#691 「学歴資格」のための塾の限界
東京・新宿区にある大学受験予備校「ニチガク」が大学入学共通テストを目前に控えた時期に突然破産し、教室を閉鎖したことがニュースになっています。
ニチガクは40年以上の指導実績のある、老舗の予備校でしたが、近年は大規模な設備投資などで経営が圧迫されていたようです。
上記の記事では、昨今の学習塾経営の難しさについて言及しています。生徒の学び方や学習や入試の多様化が今までの塾運営方法に影響与えていると指摘。大学受験予備校などを含む「学習塾」の倒産は、2024年は53件(前年比17.7%増)に達し、2000年以降では2023年の45件を超えて、過去最多を更新したそうです。

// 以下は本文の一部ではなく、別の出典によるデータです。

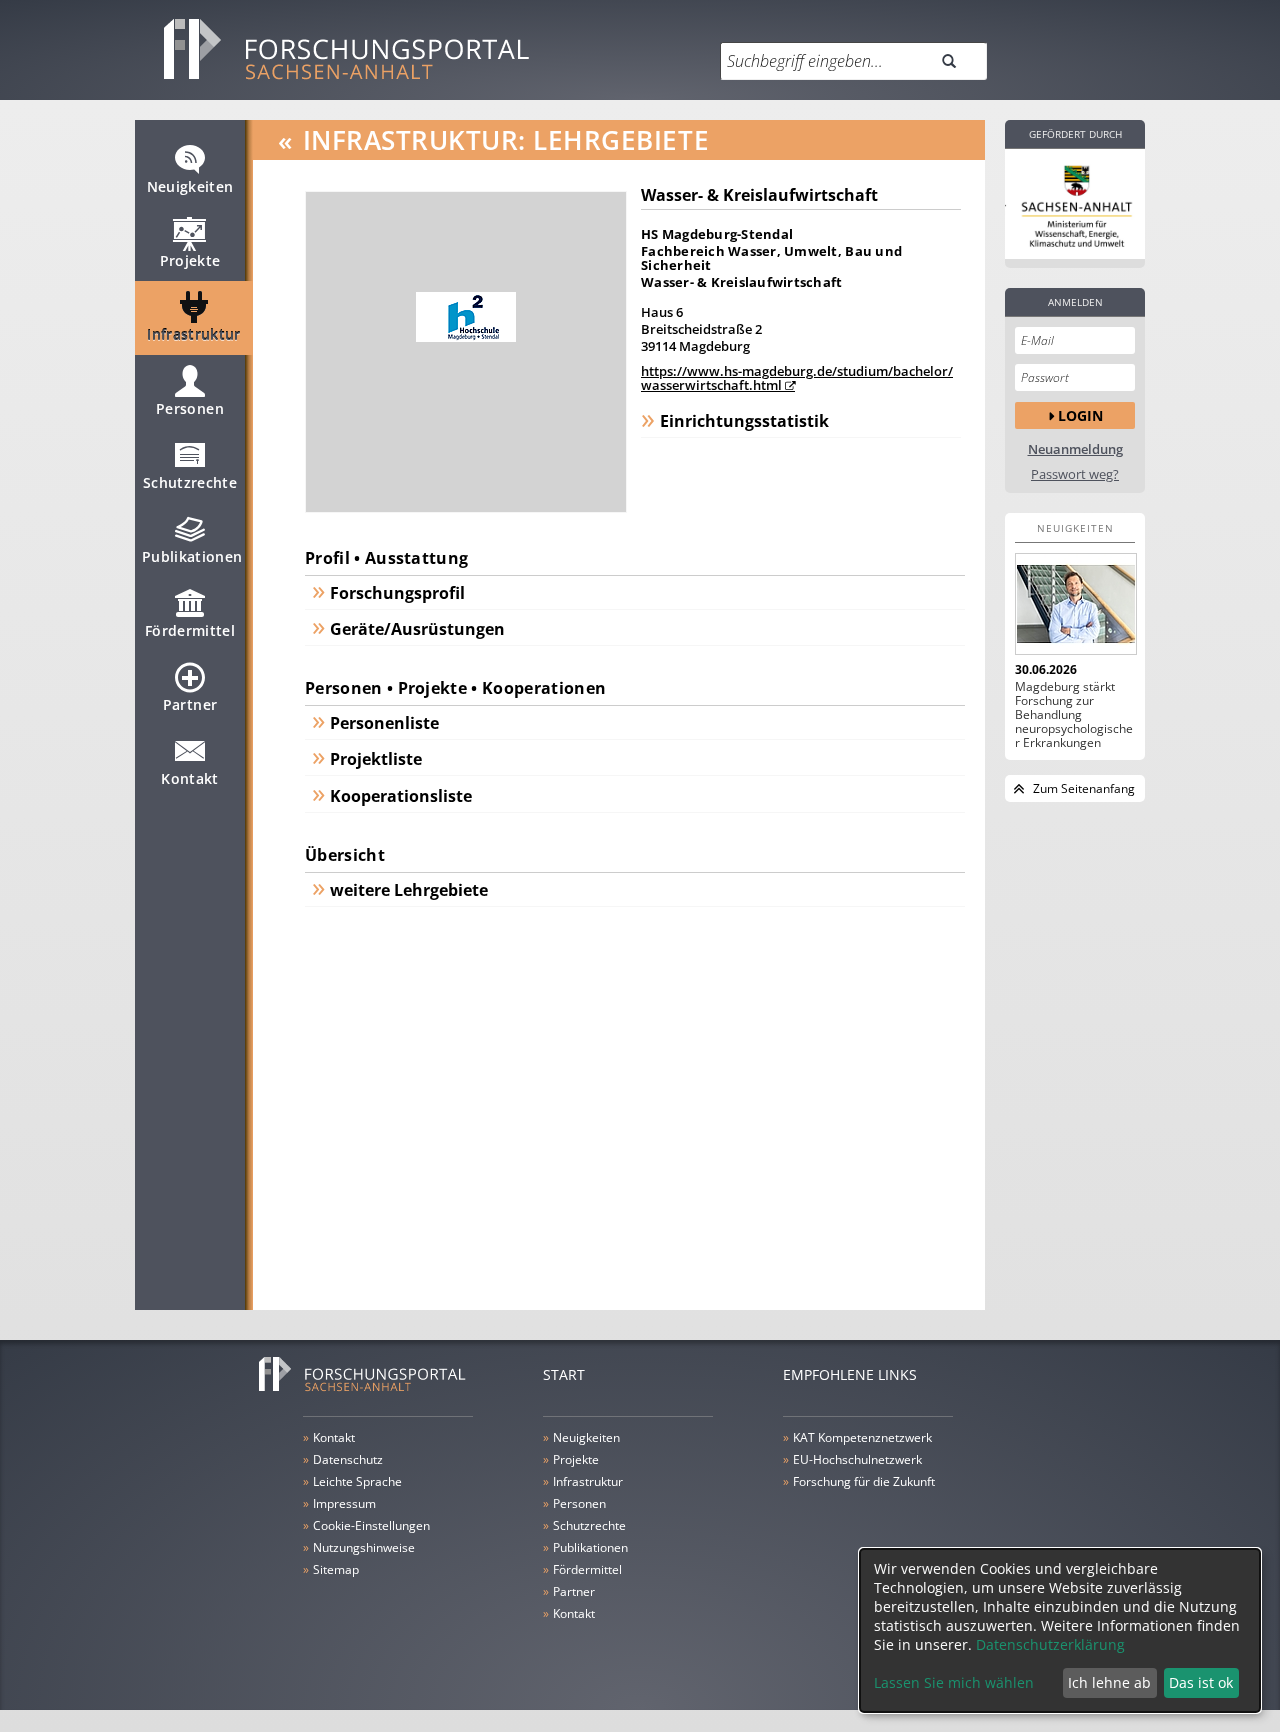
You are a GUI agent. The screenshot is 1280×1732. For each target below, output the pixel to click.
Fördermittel (190, 630)
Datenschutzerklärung (1050, 1644)
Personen (190, 408)
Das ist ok (1201, 1682)
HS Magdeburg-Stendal (717, 234)
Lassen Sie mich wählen (954, 1682)
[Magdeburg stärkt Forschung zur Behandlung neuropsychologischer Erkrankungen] (1075, 604)
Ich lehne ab (1109, 1682)
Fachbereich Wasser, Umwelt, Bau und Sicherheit (771, 258)
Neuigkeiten (190, 186)
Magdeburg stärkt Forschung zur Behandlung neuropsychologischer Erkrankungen (1074, 715)
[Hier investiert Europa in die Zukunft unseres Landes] (1075, 204)
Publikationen (192, 556)
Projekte (190, 260)
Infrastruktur (194, 334)
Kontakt (189, 778)
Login (1080, 415)
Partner (190, 704)
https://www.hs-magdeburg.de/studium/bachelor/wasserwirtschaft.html (797, 378)
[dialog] (1060, 1630)
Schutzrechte (190, 482)
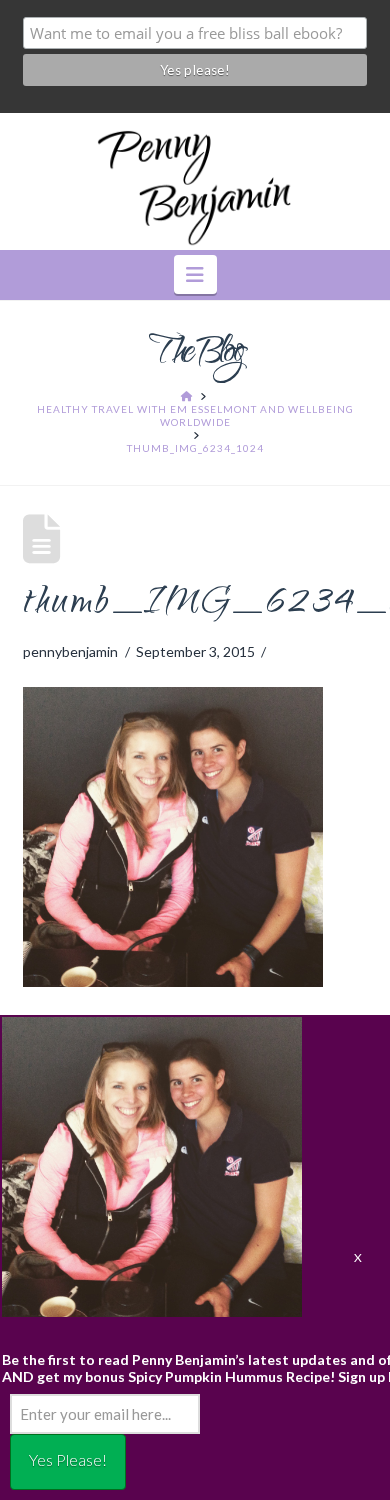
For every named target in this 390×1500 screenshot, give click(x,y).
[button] (195, 274)
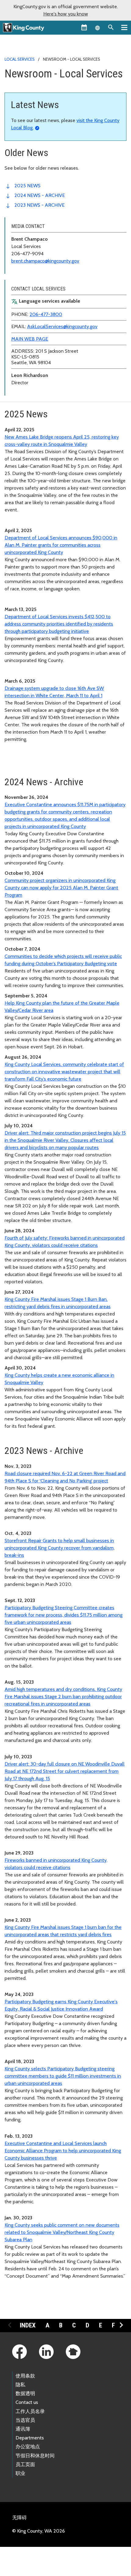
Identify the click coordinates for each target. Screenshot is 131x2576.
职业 (20, 2473)
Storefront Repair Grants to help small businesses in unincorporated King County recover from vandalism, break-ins (60, 1548)
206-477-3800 (46, 314)
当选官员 (25, 2420)
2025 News (27, 185)
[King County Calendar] (84, 27)
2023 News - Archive (39, 205)
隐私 (20, 2385)
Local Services (20, 59)
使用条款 (25, 2376)
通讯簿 (23, 2429)
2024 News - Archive (39, 195)
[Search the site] (111, 27)
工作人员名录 (30, 2411)
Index (28, 2325)
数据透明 (25, 2393)
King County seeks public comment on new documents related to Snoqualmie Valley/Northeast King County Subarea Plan (62, 2232)
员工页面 (25, 2464)
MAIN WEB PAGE (29, 339)
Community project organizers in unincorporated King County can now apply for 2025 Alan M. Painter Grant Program (61, 887)
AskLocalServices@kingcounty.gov (62, 326)
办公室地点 (28, 2446)
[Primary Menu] (124, 27)
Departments (30, 2438)
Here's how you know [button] (65, 14)
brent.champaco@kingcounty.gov (45, 261)
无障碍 (19, 2517)
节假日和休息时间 (35, 2456)
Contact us (27, 2402)
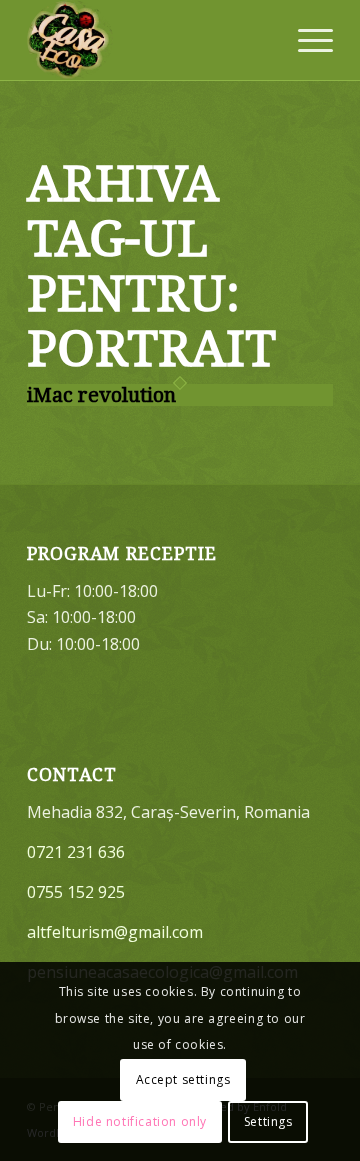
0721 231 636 (76, 852)
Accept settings (183, 1079)
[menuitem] (305, 40)
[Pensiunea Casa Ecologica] (149, 40)
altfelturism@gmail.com (115, 932)
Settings (268, 1121)
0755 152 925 (76, 892)
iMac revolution (101, 395)
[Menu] (305, 40)
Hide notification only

予備校や塾とは基本的に「高校・大学の受験の合格」を目的としています。そうであるならば、彼らの存在意義とは「学歴という資格を得る支援」ということになります。
今でも学歴という資格を求める人たちは数多くいるけれども、その方法は前述したように多様化しています。AO・推薦入試、高校からの内部進学や指定校推薦など。そんなルートを通る人たちには、大学入試の勉強は必要ありません。
また塾には様々な形態のものがあるわけですが、はっきり言って終えば、そこにそんなに大差はない。同じ理念であるならば、多少の違いはあっても、結局どこも似たような形になってくる。差がつくのはネームバリューくらいなものです。
今後求められる塾とは何か。それは「資格のために存在する」ものではなく、誰かの「学びを支える」ものであると個人的には感じている。
自分が学ぶことで、自分の可能性を広げる。自分の学びが、自分の人生の多様性を生み出す。
そんな塾がこれからは必要になってくるでしょう。